Junto a Borges y Leopoldo Marechal, integró un importante grupo literario reunido alrededor de la revistas Martín Fierro, Inicial y Cuadernos del plata.
En 1933 viajó a España, donde conoció a los poetas españoles de la generación del 27: García Lorca, Alberti, Altolaguirre y Gerardo Diego, uno de sus descubridores.
Ya casado, ingresó como empleado en el Congreso de la Nación, ocupación que desempeñó hasta jubilarse.
Obtuvo el Premio Nacional de Poesía en 1958 y ocupó desde 1968 un sillón en la Academia Argentina de Letras.
La temática de su poesía abarca desde el paisaje hasta el amor y lo religioso vistos a través de su experiencia personal.
Se ha dicho que la producción poética de Molinari sólo puede ser leída como una totalidad, dadas las permanentes autorreferencias e imágenes que se reiteran o se explicitan de un texto a otro.

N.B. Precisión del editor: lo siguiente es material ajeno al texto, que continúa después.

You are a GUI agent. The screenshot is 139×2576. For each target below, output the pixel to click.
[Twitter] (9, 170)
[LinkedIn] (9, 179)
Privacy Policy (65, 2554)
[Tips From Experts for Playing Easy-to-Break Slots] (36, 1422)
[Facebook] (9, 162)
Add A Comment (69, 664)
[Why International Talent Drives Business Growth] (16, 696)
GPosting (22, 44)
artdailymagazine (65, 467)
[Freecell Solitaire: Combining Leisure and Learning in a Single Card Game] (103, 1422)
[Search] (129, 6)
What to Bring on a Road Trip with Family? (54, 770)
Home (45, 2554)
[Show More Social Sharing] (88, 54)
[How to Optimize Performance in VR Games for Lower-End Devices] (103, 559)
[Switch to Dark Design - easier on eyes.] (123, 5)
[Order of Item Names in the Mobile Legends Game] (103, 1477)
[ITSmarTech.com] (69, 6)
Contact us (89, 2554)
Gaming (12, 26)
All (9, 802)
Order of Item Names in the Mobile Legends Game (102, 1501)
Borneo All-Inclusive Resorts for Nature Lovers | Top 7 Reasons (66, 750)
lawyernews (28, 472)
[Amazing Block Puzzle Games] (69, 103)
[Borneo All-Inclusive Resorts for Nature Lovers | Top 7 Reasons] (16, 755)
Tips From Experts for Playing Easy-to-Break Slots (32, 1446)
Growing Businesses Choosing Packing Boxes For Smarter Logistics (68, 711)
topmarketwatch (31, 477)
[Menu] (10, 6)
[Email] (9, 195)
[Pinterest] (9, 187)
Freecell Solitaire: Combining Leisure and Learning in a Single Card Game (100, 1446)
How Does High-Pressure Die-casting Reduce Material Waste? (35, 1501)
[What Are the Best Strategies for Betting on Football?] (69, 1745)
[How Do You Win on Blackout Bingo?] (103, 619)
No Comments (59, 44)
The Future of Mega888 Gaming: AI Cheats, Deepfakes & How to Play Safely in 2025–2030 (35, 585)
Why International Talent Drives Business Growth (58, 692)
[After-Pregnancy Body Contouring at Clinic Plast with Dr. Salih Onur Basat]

Estas recurrencias llevan a una lectura circular de su obra.
Su característica literaria fue la de no romper con el pasado y continuar con la tradición hispánica y americana precedentes (Góngora, Garcilaso de la Vega y el romancero) y así trabajó su poesía sobre el material proporcionado por dichas lecturas.
En 1927, refiriéndose a su arte poética, dijo: “El trabajo consiste, en todo caso, en la tarea de “arrimar palabras”, como si hubiera en ese acto más que un arte, una artesanía: “fui uniendo las palabras con disciplina. Pasión de ocioso, la de arrimar a una, otra -a veces repetida en el curso del poema, insistentemente- para ver cómo con ella cambia el sentimiento, hasta volverse más fino “.
Y así, siguió escribiendo hasta sus últimos días. Falleció en 1996, a poco de cumplir los cien menos dos.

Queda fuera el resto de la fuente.